● PROMPT 1
In the Marathon City TIF response below, list every outcome the text says the expanding businesses brought to the community.
● PROMPT 2
Using the Marathon City TIF response below, answer each question briefly:
(a) Who are the two named authors of the response?
(b) What phrase did the newspaper article's author use for TIF and TIDs when speaking with Marathon City representatives?
(c) How many new and existing businesses did the TIDs enable to expand in Marathon City?
● PROMPT 3
For each statement, decide whether it agrees with the Marathon City TIF response below. Answer yes or no, and quote the words of the text that decide it.
(a) Marathon City has three successful TIDs.
(b) The Record-Review invited the Village to respond to its article and editorial.
(c) The newspaper presented its piece as an opinion piece.

● SOURCE PASSAGE
= Beginning of Section =

Village of  Marathon disputes TIF analysis Village of  Marathon disputes TIF analysis

By Andy Kurtz, Village of Marathon City administrator and Art Scheller, Dietrich VanderWaal, S.C.

The Village of Marathon City (“Marathon City” or the “Village”) was invited by The Record-Review to respond to its article and editorial regarding the purported “evils” of Tax Incremental Finance (“TIF”), which the author concludes is a “win-winlose” proposition. Marathon City felt compelled to address the paper’s opinion piece (falsely presented as “investigative” journalism) given the author’s clear bias. Indeed, the author openly shared with Marathon City representatives his opinion that TIF and Tax Increment Districts (“TIDs”) are “legalized stealing.” Given the author’s lack of objectivity, it should come as no surprise to readers that the article relies on faulty assumptions, misstates or omits critical facts regarding TIF, demonstrates a fundamental animosity toward TIF, and misrepresents the relationship between levy and property taxes. Marathon City welcomes the opportunity to respond, and hopefully educate readers on how TIDs work and the many benefits provided by TIF and TIDs.

Marathon City has the benefit of two successful TIDs. These TIDs have funded the acquisition of land, led to the construction of a business park, and enabled 21 new and existing businesses to expand in Marathon City. These businesses, in turn, have brought over 150 new jobs to our community, expanded dining options, increased senior housing and care, and led to the construction of 32 residential apartments.

= End of Section =

● SUPPLIED MATERIAL
= Beginning of Section =

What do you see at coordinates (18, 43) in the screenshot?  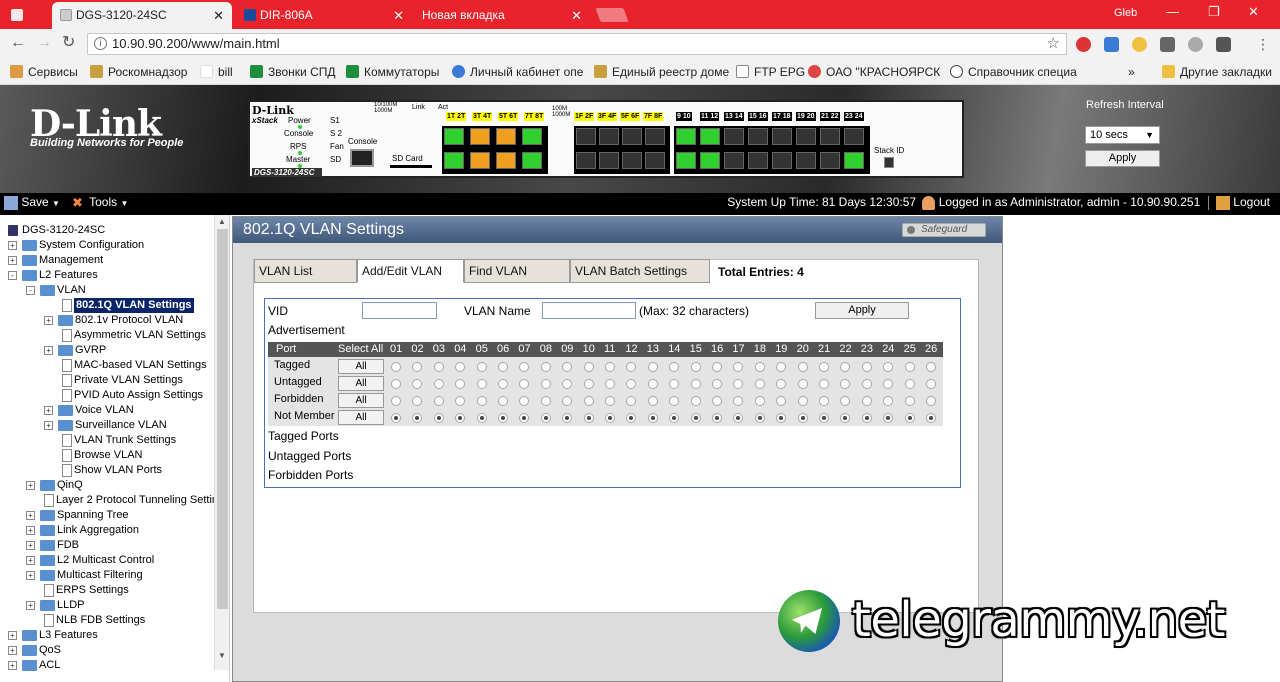 I see `back-icon: ←` at bounding box center [18, 43].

= End of Section =

● WRITTEN SOLUTION 1
- Over 150 new jobs
- Expanded dining options
- Increased senior housing and care
- The construction of 32 residential apartments

● WRITTEN SOLUTION 2
(a) Andy Kurtz and Art Scheller
(b) "legalized stealing"
(c) 21

● WRITTEN SOLUTION 3
(a) No: "Marathon City has the benefit of two successful TIDs."
(b) Yes: "was invited by The Record-Review to respond to its article and editorial"
(c) No: "falsely presented as “investigative” journalism"